• _GIVEN INSTRUCTION_
Copy the part of the listing that opens with the line containing "Screen dimensions: 568x532" and closes with the line containing "coord(53,472)", with the request included. Multiply each answer coordinate by 1.7 and round to whole numbers (halves up), leave everything else unchanged, and omit the pictures.

• _EXTRACTED MATERIAL_
---
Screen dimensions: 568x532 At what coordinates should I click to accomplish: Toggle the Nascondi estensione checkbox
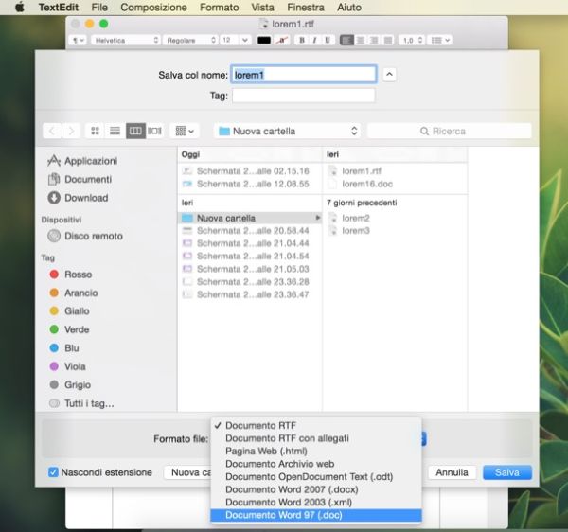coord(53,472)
---
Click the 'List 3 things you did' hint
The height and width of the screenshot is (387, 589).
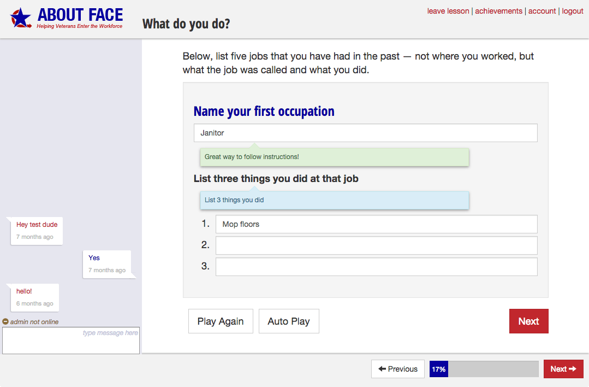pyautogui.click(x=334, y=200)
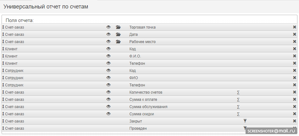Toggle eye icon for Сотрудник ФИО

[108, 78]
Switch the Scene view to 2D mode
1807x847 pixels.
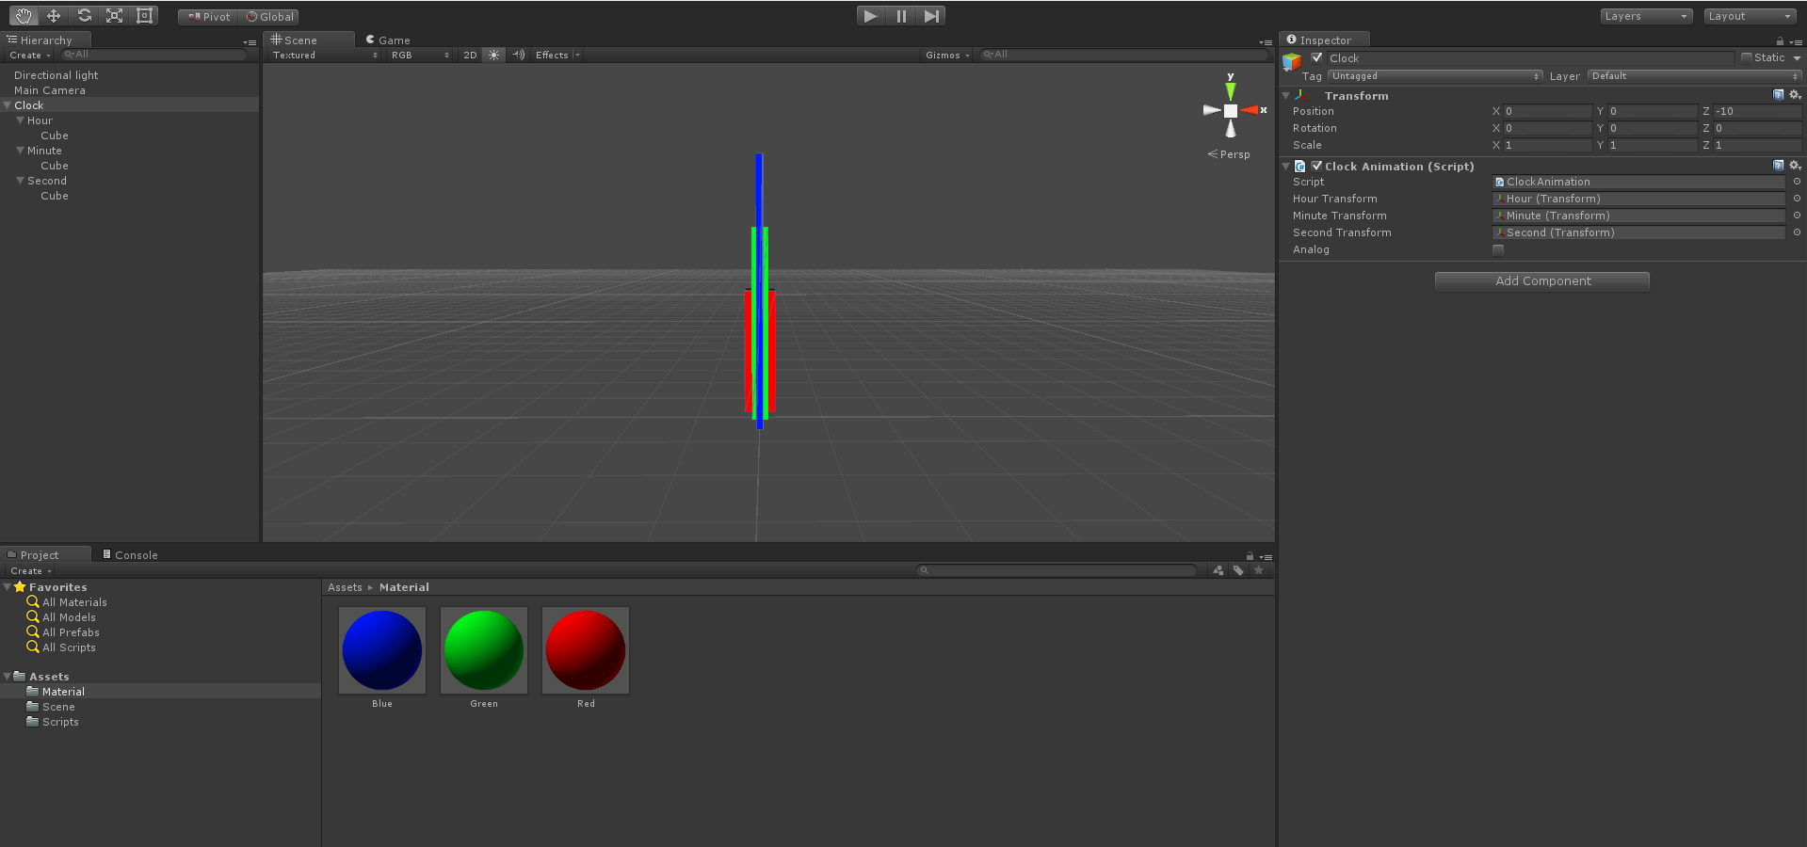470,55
---
• _SOLUTION FOR THIS TASK_
Screen dimensions: 568x532 At what coordinates should I click to accomplish: Toggle the Nascondi estensione checkbox
coord(90,802)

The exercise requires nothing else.